(Rows from a data source)
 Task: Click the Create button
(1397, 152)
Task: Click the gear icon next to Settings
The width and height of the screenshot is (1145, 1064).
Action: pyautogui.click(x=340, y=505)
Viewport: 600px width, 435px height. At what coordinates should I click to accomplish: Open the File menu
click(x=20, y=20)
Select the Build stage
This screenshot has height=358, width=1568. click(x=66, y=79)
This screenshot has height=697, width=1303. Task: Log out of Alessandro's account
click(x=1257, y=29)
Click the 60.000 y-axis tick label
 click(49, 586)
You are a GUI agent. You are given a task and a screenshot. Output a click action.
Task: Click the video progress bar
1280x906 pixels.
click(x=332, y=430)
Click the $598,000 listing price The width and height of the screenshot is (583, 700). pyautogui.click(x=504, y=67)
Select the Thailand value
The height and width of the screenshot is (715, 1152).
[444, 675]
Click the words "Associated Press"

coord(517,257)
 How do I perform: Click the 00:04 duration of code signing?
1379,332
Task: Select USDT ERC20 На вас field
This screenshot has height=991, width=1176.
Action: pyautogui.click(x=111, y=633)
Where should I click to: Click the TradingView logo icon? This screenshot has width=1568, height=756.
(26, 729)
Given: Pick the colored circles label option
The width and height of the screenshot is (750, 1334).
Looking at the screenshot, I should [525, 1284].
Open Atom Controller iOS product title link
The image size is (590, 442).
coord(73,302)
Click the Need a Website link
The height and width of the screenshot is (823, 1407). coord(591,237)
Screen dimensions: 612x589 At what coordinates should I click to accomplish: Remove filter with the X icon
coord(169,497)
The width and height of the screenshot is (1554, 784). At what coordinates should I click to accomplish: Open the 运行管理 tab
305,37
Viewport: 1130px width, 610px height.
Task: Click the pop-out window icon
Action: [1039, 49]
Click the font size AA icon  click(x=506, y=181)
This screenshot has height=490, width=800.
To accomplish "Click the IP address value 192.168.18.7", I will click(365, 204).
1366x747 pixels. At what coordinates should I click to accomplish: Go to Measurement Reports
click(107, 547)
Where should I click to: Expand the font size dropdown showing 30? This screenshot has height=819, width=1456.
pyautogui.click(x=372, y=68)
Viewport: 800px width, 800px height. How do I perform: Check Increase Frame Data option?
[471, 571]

Request
Pull out every row above and reproduce each one word for word, without changing anything.

Response below
 Task: Click the Create button
(1397, 152)
Task: Click the gear icon next to Settings
The width and height of the screenshot is (1145, 1064).
Action: pyautogui.click(x=340, y=505)
Viewport: 600px width, 435px height. At what coordinates should I click to accomplish: Open the File menu
click(x=20, y=20)
Select the Build stage
This screenshot has height=358, width=1568. click(x=66, y=79)
This screenshot has height=697, width=1303. Task: Log out of Alessandro's account
click(x=1257, y=29)
Click the 60.000 y-axis tick label
 click(49, 586)
You are a GUI agent. You are given a task and a screenshot. Output a click action.
Task: Click the video progress bar
1280x906 pixels.
click(x=332, y=430)
Click the $598,000 listing price The width and height of the screenshot is (583, 700). pyautogui.click(x=504, y=67)
Select the Thailand value
The height and width of the screenshot is (715, 1152).
[444, 675]
Click the words "Associated Press"

coord(517,257)
 How do I perform: Click the 00:04 duration of code signing?
1379,332
Task: Select USDT ERC20 На вас field
This screenshot has height=991, width=1176.
Action: pyautogui.click(x=111, y=633)
Where should I click to: Click the TradingView logo icon? This screenshot has width=1568, height=756.
(26, 729)
Given: Pick the colored circles label option
The width and height of the screenshot is (750, 1334).
Looking at the screenshot, I should [525, 1284].
Open Atom Controller iOS product title link
The image size is (590, 442).
coord(73,302)
Click the Need a Website link
The height and width of the screenshot is (823, 1407). coord(591,237)
Screen dimensions: 612x589 At what coordinates should I click to accomplish: Remove filter with the X icon
coord(169,497)
The width and height of the screenshot is (1554, 784). At what coordinates should I click to accomplish: Open the 运行管理 tab
305,37
Viewport: 1130px width, 610px height.
Task: Click the pop-out window icon
Action: [1039, 49]
Click the font size AA icon  click(x=506, y=181)
This screenshot has height=490, width=800.
To accomplish "Click the IP address value 192.168.18.7", I will click(365, 204).
1366x747 pixels. At what coordinates should I click to accomplish: Go to Measurement Reports
click(107, 547)
Where should I click to: Expand the font size dropdown showing 30? This screenshot has height=819, width=1456.
pyautogui.click(x=372, y=68)
Viewport: 800px width, 800px height. How do I perform: Check Increase Frame Data option?
[471, 571]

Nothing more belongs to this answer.